A second grant, for $6,000, will aid the Pastoral Social department
of the diocese of Huehuetenango in Guatemala. The funds will assist
with a stove and cistern program, helping poor families build
wood-conserving stoves and water-storing cisterns. Brethren
Volunteer Service worker Todd Bauer currently works with this
project.

 6) Brethren bits: Other brief news notes from around the
denomination and elsewhere.
 *The Brethren Service Center distribution center in New Windsor,
Md., this week shipped a 40-foot container to Sierra Leone for
Church World Service. The shipment contained 22,380 pounds of
blankets, school kits, health kits, and baby layette kits. Several
shipments of blankets were also being sent to other destinations.

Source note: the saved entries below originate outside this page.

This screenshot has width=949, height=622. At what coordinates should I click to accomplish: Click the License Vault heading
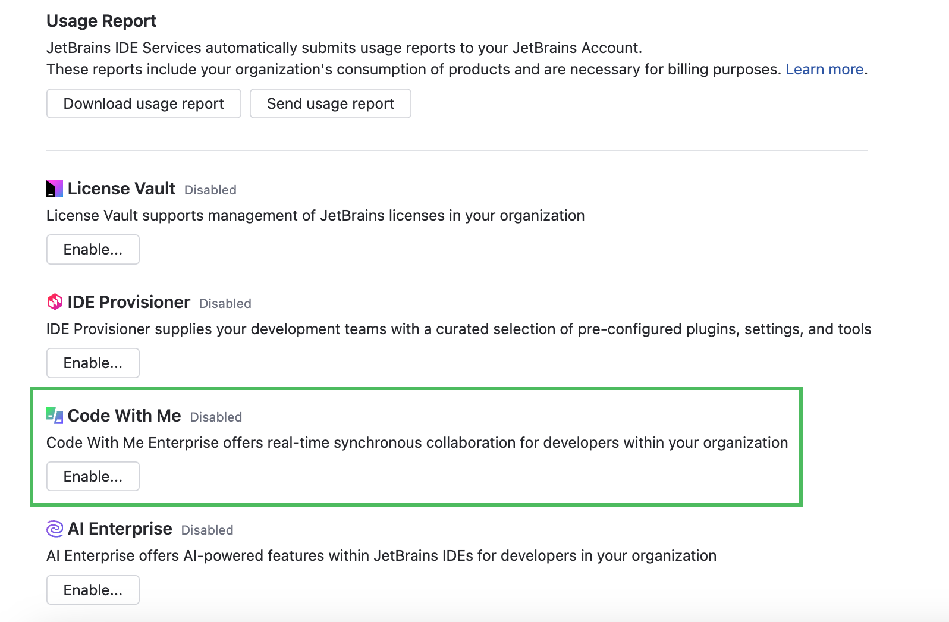point(121,189)
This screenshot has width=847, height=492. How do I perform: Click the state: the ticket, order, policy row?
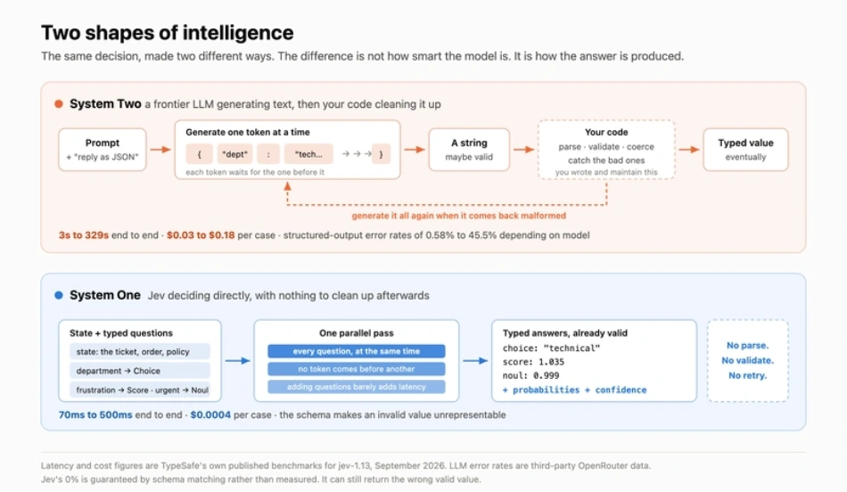coord(139,351)
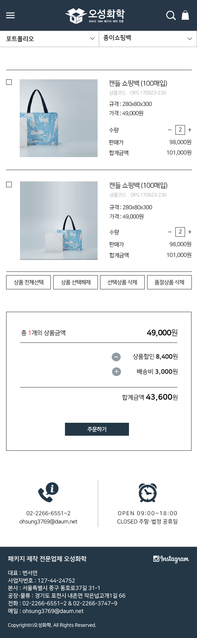Image resolution: width=197 pixels, height=638 pixels.
Task: Open the hamburger navigation menu
Action: [x=10, y=15]
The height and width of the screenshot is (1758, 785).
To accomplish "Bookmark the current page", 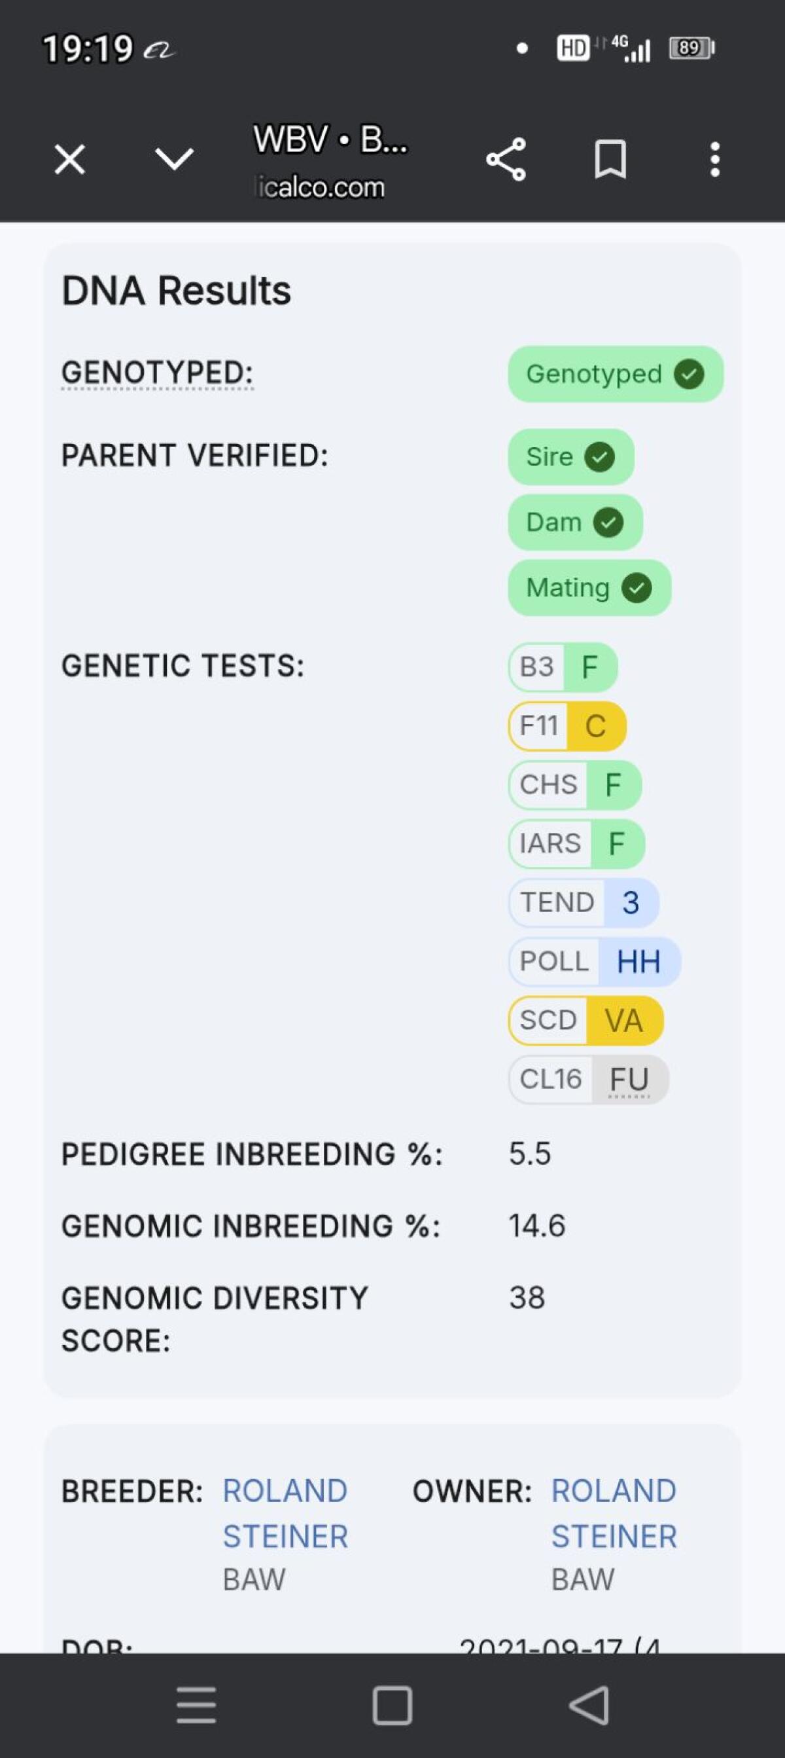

 *Through Jan. 10, registration for the upcoming Anabaptist
Evangelism Council stood at 115. The event, featuring keynote
speaker Leonard Sweet, will be held Feb. 15-17 in suburban Chicago.
Scholarships remain available for people serving in ministry. Call
New Life Ministries at 800-774-3360 for details or to register. 

 *The application deadline for the position of camp manager at Camp
Bethel, Finksburg, Va., has been extended. Applications may be sent
through Feb. 25 to Nancy F. Knepper, Office of District Ministries,
1451 Dundee Ave., Elgin, IL 60120. A full position description can
be found online at www.brethren.org/genbd/ministry/distvac.htm or
by calling 800-323-8039.

 7) Seven workshops for Level I Disaster Child Care volunteer
training have been scheduled for 2002 by the General Board's
Emergency Response/Service Ministries office. The sessions provide
the basic training for those wishing to serve on volunteer teams
called to assist children in the wake of a variety of disasters.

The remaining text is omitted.